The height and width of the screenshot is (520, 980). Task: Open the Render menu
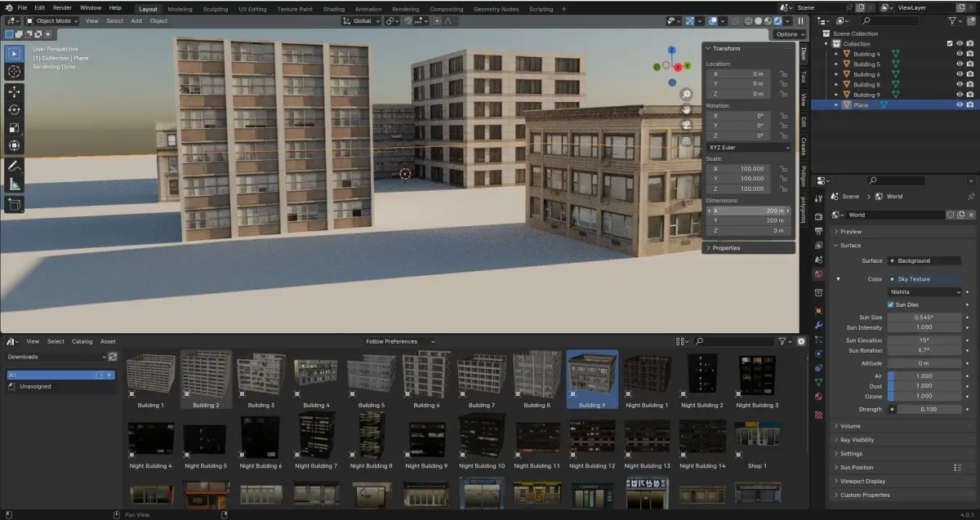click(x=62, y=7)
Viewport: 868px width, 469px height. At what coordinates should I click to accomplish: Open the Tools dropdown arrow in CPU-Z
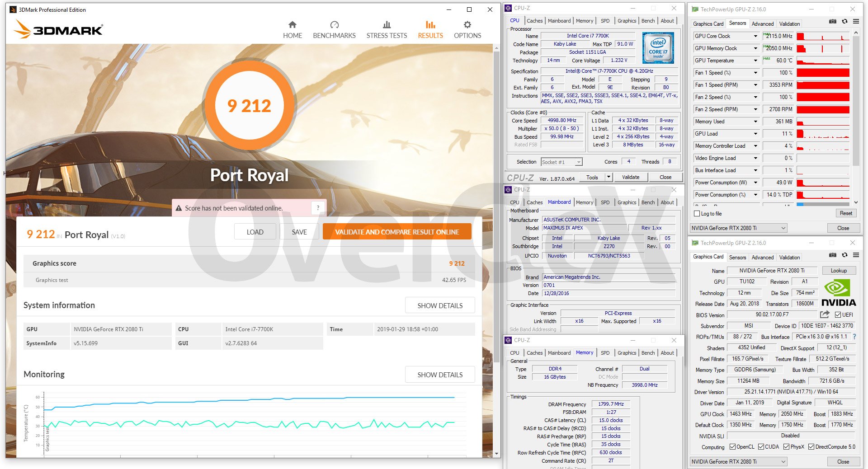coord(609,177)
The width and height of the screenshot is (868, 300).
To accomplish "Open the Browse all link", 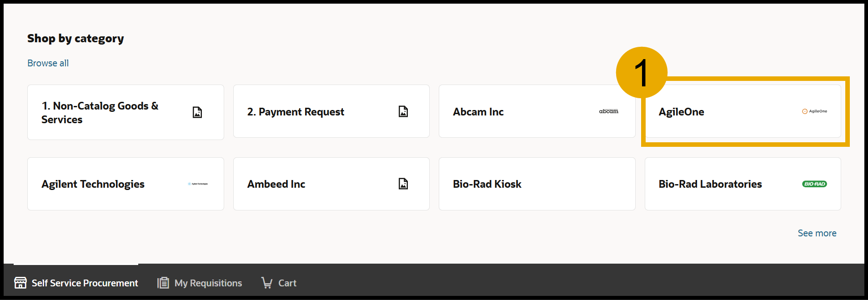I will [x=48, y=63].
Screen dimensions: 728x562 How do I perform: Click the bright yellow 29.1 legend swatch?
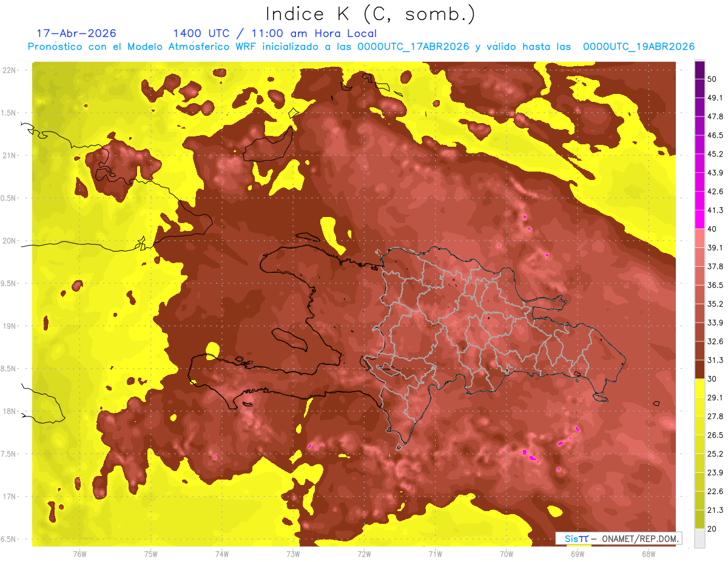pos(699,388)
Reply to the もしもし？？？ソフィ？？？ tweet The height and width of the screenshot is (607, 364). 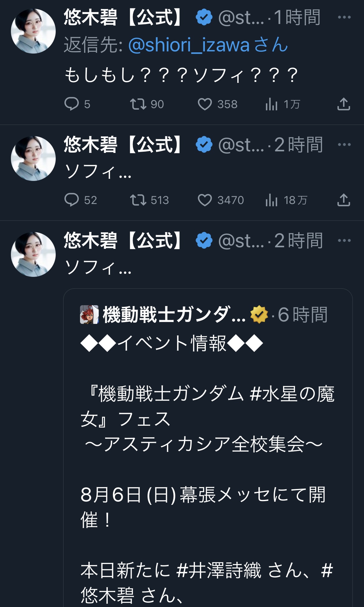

—————

EXERCISE AIM: Transcribe, without alteration, each line from the one with "Screen dimensions: 728x562" through the last line of the data; no pictures belong in the copy.

EXERCISE OUTPUT:
Screen dimensions: 728x562 How do I perform: Click the bright yellow 29.1 legend swatch?
pos(699,388)
Reply to the もしもし？？？ソフィ？？？ tweet The height and width of the screenshot is (607, 364). 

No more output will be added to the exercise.